--- start INPUT ROWS ---
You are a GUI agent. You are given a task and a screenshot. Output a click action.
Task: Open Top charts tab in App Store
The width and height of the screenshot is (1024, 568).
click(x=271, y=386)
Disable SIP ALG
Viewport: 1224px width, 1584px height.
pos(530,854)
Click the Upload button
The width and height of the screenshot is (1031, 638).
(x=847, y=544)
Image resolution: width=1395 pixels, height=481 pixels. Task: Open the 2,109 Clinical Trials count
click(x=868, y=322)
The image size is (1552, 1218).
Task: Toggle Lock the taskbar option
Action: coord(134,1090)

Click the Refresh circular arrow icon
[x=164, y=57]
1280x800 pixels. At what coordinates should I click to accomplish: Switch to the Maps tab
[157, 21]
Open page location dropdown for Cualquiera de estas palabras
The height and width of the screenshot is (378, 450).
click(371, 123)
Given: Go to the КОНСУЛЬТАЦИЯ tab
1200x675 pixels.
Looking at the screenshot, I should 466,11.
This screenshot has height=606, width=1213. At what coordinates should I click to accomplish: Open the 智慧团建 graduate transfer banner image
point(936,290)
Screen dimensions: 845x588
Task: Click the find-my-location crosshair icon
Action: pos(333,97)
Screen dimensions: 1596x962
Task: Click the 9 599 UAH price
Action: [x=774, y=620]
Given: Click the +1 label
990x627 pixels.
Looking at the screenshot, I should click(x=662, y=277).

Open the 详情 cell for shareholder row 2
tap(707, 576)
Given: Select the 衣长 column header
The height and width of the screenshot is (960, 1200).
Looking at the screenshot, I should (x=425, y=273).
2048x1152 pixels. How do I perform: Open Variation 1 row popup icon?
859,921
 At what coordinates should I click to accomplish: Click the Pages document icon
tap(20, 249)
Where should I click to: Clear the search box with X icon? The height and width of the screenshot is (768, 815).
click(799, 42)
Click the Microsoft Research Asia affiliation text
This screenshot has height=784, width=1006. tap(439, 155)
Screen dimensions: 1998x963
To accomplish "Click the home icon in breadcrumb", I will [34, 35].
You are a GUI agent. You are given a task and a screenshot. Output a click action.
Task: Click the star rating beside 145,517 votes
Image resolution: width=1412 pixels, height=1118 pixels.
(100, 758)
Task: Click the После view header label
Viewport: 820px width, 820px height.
--- end INPUT ROWS ---
### TO BE DONE
Update the items above by replacing "At what coordinates should I click to accomplish" with "Where should I click to carry out" throughout, leaving every other word unchanged.

### OUTPUT FOR THIS TASK
You are a GUI agent. You are given a task and a screenshot. Output a click action.
Task: Open Top charts tab in App Store
The width and height of the screenshot is (1024, 568).
click(x=271, y=386)
Disable SIP ALG
Viewport: 1224px width, 1584px height.
pos(530,854)
Click the Upload button
The width and height of the screenshot is (1031, 638).
(x=847, y=544)
Image resolution: width=1395 pixels, height=481 pixels. Task: Open the 2,109 Clinical Trials count
click(x=868, y=322)
The image size is (1552, 1218).
Task: Toggle Lock the taskbar option
Action: coord(134,1090)

Click the Refresh circular arrow icon
[x=164, y=57]
1280x800 pixels. Where should I click to carry out: Switch to the Maps tab
[157, 21]
Open page location dropdown for Cualquiera de estas palabras
The height and width of the screenshot is (378, 450).
click(371, 123)
Given: Go to the КОНСУЛЬТАЦИЯ tab
1200x675 pixels.
Looking at the screenshot, I should 466,11.
This screenshot has height=606, width=1213. Where should I click to carry out: Open the 智慧团建 graduate transfer banner image
point(936,290)
Screen dimensions: 845x588
Task: Click the find-my-location crosshair icon
Action: pos(333,97)
Screen dimensions: 1596x962
Task: Click the 9 599 UAH price
Action: [x=774, y=620]
Given: Click the +1 label
990x627 pixels.
Looking at the screenshot, I should click(x=662, y=277).

Open the 详情 cell for shareholder row 2
tap(707, 576)
Given: Select the 衣长 column header
The height and width of the screenshot is (960, 1200).
Looking at the screenshot, I should (x=425, y=273).
2048x1152 pixels. How do I perform: Open Variation 1 row popup icon?
859,921
 Where should I click to carry out: Click the Pages document icon
tap(20, 249)
Where should I click to: Clear the search box with X icon? The height and width of the screenshot is (768, 815).
click(799, 42)
Click the Microsoft Research Asia affiliation text
This screenshot has height=784, width=1006. tap(439, 155)
Screen dimensions: 1998x963
To accomplish "Click the home icon in breadcrumb", I will [34, 35].
You are a GUI agent. You are given a task and a screenshot. Output a click action.
Task: Click the star rating beside 145,517 votes
Image resolution: width=1412 pixels, height=1118 pixels.
(100, 758)
Task: Click the После view header label
Viewport: 820px width, 820px height.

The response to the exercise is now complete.